Bahrani’s feature debut, Man Push Cart, is a calm and contemplative study of a Pakistani immigrant making his way in New York City as a pushcart vendor. The movie wasn’t a smash hit, but it attracted enough attention for Bahrani to continue making his own unique brand of movies: Chop Shop (2007), Goodbye Solo (2009), At Any Price (2012) and the soon-to-be-released 99 Homes, which played this year’s Sundance.

Bahrani is more than just a filmmaker, he also teaches film directing at Columbia University’s graduate program in New York City. And he will be on hand Feb. 3 at the International Film Series, his visit sponsored by Conference on World Affairs Athenaeum and Roser Visiting Artist Program. He’ll be here to share his knowledge in conjunction with a screening of his short films and Chop Shop. If you have any interest in movies or a desire to make them yourself, then this is not an event to miss.

Bahrani’s career in movies began like most do, in that impressionable age between high school senior and a college freshman.

“I decided to try and become a filmmaker instead of a novelist,” Bahrani says. “I think the decision was made after making my first short film [Backgammon, 1998], realizing how hard it was and wanting to do it again.”
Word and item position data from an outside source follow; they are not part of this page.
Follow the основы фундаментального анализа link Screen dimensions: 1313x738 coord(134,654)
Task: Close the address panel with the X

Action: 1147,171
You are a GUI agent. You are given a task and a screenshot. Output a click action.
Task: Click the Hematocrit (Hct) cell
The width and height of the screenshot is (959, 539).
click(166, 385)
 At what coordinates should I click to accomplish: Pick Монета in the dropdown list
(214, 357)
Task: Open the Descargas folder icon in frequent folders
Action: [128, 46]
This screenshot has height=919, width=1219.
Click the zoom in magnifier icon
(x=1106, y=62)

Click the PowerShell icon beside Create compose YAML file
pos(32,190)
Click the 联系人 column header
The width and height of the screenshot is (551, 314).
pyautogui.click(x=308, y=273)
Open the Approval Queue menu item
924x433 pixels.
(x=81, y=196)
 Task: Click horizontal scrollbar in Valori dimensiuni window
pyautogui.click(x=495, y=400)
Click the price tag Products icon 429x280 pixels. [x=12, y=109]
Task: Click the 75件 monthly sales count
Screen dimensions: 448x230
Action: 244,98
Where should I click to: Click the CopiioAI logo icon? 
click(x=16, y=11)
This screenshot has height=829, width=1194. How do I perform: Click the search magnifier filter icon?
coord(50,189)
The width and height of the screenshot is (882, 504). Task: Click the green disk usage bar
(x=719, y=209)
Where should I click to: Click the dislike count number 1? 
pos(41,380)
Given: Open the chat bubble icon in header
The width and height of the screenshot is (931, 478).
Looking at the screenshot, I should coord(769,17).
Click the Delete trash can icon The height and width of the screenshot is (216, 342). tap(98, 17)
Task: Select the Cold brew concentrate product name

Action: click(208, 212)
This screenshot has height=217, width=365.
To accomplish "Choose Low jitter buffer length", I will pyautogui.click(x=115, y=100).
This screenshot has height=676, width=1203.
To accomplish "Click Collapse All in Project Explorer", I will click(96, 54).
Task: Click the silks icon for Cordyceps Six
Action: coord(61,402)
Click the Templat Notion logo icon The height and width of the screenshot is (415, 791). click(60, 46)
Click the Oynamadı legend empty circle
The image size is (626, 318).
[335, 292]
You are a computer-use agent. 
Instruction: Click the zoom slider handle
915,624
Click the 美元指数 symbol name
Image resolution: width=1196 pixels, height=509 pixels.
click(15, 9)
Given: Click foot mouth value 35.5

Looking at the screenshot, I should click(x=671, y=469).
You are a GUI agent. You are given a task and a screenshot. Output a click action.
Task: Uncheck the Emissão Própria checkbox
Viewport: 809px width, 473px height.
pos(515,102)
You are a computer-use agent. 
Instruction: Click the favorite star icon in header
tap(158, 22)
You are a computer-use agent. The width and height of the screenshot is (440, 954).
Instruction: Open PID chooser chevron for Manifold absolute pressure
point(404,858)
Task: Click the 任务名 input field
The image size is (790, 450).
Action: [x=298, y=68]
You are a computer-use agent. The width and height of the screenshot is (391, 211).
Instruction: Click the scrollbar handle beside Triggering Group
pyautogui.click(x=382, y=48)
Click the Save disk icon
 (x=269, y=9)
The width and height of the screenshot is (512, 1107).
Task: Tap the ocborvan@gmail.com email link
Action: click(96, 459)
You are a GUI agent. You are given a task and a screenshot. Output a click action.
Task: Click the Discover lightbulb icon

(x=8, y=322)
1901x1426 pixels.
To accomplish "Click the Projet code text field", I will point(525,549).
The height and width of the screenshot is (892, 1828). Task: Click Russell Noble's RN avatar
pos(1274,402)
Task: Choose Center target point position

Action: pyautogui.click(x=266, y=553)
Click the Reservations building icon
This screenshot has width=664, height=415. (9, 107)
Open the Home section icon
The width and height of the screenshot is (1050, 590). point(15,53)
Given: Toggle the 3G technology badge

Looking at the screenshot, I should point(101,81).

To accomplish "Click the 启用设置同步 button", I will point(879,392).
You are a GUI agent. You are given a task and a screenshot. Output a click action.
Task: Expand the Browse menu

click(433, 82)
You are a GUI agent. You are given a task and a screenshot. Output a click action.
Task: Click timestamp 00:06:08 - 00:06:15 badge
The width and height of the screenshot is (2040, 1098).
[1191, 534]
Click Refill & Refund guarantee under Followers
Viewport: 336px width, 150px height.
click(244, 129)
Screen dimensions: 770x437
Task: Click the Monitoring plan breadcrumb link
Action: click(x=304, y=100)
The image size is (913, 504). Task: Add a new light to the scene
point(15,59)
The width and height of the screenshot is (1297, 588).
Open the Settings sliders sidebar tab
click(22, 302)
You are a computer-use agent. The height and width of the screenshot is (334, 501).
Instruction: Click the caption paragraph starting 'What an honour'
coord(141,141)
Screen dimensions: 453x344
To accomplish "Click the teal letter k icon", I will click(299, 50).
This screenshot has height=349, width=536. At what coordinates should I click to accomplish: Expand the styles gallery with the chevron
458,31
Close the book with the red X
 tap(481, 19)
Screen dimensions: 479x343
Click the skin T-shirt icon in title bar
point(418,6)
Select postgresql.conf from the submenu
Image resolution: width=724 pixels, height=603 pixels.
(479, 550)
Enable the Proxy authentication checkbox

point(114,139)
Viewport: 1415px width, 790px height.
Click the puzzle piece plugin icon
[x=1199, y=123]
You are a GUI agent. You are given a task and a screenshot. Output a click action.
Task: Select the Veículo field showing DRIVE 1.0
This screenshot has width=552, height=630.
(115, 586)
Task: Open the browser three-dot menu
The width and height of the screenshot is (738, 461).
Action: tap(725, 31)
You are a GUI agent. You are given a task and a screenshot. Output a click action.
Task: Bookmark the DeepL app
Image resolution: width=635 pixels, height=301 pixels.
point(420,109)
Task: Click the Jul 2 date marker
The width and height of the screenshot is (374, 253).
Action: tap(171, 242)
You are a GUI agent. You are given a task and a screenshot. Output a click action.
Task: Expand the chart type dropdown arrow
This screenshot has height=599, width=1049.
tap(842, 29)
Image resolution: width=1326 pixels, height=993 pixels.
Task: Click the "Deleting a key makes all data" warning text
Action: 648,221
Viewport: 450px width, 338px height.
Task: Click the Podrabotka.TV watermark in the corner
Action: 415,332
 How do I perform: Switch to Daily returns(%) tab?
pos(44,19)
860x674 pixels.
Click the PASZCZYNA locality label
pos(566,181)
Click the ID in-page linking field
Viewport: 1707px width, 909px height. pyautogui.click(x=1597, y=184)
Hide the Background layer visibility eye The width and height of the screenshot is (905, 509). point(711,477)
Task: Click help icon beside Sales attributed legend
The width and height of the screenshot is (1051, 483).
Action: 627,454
Then in college, Bahrani says he was guided by many key movies that helped shape the way he looked through the lens and into the world. Stanley Kubrick’s films taught him “imagination and intellect”; Krzysztof Kieslowski’s The Decalogue, “to be philosophical”; Michelangelo Antonioni’s L’Avventura, to be “inner and social”; Abbas Kiarostami’s Where is the Friend’s Home? “to be simple”; and Martin Scorsese’s Mean Streets, “to make personal films.”

These few examples serve as a bibliography to Bahrani’s work, and place his movies in context. Referencing Kubrick and Antonioni immediately brings to mind Bahrani’s use of meticulous composition. His movies have style, but not the kind that suffocates moments of spontaneity or performance, which are where his movies are the most moving. Bahrani works closely with his actors (often times non-professionals) in real locations modeled after real situations, drawing out qualities that are intrinsically human.

“Location adds life and forces improvisation. It also adds specificity and detail. But only if you open yourself to location and its mysteries,” Bahrani says. “It’s one of the keys for me. I don’t like to shoot a scene if the location doesn’t speak to me and I spend a lot of time searching for locations and rewriting the script accordingly.”